• [Material provided]:
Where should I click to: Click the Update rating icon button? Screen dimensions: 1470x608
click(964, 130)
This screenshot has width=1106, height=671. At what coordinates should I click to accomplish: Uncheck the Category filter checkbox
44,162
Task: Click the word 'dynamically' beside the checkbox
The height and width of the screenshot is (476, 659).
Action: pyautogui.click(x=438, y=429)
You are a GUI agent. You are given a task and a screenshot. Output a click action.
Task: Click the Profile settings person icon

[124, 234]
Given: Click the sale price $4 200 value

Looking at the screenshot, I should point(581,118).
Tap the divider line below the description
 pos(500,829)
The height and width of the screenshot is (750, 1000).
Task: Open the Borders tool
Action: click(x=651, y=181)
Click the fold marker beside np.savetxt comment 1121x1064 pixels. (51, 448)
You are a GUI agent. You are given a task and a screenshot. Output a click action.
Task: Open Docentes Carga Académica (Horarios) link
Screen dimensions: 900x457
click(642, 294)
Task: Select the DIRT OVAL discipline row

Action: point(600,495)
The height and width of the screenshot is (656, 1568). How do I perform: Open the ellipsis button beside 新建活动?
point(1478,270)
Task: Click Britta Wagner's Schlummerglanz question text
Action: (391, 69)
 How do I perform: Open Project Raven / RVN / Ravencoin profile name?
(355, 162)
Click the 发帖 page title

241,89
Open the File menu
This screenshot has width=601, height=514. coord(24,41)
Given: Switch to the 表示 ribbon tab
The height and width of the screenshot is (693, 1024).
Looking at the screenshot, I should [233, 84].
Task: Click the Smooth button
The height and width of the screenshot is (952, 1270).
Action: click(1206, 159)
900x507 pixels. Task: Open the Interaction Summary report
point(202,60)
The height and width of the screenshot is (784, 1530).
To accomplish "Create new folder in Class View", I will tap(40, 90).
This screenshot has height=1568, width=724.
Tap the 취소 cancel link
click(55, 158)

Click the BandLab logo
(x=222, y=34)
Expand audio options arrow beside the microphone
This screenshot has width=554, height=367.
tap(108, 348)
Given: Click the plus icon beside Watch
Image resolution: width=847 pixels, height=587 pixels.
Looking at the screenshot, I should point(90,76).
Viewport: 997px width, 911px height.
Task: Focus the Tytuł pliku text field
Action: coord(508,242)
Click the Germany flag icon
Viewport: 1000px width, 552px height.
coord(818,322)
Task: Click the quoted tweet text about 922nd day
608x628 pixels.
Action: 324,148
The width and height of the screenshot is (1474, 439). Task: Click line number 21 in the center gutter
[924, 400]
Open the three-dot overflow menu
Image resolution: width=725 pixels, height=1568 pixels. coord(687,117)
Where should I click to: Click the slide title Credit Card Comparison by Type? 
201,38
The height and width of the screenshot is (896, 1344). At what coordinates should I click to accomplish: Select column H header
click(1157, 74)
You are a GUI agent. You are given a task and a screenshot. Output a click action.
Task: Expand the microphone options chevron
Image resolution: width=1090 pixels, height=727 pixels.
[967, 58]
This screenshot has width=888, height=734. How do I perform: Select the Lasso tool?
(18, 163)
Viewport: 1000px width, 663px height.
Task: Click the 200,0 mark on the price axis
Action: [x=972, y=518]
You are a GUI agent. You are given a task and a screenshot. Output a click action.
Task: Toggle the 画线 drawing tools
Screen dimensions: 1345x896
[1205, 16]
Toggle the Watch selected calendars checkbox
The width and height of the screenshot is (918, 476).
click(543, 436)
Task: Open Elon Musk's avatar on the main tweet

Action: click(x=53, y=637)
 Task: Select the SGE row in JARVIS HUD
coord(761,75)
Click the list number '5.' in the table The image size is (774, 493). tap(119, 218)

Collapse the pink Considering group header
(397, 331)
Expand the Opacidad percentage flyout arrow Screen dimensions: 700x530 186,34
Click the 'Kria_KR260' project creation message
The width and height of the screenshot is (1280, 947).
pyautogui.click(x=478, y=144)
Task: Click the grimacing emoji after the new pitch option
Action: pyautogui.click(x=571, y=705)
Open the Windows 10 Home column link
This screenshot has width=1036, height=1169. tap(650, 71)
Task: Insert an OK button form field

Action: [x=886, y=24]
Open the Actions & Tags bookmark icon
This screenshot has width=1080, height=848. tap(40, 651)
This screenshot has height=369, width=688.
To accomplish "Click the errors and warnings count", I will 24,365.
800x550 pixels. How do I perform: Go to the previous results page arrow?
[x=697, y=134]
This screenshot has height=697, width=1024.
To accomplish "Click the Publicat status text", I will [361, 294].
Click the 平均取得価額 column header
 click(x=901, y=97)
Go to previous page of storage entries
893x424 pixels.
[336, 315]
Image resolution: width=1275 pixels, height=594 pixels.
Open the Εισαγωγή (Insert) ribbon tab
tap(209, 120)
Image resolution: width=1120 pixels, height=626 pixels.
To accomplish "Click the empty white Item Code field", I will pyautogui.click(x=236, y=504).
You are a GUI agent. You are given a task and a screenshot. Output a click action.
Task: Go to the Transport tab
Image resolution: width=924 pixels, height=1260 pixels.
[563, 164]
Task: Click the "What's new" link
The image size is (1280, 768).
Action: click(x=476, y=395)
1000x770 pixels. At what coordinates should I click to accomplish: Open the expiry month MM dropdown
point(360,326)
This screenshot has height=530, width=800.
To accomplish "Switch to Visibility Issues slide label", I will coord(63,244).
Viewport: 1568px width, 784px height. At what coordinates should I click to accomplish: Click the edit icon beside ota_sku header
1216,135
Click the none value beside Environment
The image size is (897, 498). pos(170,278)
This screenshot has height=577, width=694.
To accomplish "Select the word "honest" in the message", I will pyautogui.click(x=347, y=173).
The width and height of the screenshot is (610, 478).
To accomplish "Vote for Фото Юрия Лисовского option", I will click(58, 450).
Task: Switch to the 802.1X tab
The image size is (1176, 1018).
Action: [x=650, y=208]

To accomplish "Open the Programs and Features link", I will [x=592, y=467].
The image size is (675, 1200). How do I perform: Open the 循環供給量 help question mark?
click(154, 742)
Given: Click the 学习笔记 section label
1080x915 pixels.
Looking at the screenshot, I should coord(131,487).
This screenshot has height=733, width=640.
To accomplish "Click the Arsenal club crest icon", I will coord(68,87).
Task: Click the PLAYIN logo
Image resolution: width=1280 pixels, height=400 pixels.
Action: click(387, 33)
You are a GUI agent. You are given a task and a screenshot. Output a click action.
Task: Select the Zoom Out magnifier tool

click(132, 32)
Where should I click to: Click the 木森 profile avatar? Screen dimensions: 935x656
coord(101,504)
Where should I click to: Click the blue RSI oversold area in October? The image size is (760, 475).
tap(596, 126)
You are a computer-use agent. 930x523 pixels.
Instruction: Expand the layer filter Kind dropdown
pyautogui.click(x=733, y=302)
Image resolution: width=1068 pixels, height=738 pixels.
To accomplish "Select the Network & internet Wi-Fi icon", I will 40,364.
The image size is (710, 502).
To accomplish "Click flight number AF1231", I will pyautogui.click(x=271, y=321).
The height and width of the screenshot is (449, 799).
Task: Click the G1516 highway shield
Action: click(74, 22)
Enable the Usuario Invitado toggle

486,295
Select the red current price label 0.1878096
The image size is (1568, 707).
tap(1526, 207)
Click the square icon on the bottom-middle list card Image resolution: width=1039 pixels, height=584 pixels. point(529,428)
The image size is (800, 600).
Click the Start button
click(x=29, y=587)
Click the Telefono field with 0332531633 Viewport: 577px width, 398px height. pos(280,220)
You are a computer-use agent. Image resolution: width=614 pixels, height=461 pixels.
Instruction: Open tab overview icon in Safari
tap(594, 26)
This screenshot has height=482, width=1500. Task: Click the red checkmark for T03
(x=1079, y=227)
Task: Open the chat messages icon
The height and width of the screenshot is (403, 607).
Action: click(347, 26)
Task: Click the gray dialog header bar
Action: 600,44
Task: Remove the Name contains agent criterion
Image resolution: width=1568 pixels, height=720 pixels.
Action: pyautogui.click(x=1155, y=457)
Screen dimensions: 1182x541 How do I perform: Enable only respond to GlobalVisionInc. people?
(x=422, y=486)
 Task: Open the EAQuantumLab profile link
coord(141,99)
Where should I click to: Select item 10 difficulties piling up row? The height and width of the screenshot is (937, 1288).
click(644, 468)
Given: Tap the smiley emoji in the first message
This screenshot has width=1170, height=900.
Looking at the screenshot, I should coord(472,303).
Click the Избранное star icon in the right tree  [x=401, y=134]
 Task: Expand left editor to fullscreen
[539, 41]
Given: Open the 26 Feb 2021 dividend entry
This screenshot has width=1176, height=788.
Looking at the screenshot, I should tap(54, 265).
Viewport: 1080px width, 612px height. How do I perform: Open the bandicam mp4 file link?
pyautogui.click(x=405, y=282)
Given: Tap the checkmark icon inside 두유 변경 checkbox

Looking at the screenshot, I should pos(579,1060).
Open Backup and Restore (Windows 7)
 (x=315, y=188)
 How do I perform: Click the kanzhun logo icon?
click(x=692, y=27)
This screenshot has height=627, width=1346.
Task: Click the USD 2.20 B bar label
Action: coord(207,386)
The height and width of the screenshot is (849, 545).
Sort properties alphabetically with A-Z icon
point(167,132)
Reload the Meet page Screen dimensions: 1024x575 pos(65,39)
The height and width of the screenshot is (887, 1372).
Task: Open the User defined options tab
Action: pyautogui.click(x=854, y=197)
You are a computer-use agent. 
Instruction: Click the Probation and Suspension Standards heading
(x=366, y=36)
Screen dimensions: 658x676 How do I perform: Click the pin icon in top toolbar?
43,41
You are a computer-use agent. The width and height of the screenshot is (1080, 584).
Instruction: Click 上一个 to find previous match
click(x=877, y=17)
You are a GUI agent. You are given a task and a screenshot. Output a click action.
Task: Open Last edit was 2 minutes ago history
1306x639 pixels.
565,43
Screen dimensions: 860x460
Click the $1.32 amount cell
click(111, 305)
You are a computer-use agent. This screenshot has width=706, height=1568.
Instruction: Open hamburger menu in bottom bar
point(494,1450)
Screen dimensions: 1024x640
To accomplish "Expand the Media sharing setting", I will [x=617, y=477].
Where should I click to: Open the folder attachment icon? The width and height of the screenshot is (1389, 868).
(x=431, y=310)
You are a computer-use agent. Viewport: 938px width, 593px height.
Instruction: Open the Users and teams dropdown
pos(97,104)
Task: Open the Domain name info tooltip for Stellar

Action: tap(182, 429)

• [What to produce]:
From the records above, return each line that includes "word".

• [Result of this task]:
Task: Click the word 'dynamically' beside the checkbox
To accomplish "Select the word "honest" in the message", I will pyautogui.click(x=347, y=173).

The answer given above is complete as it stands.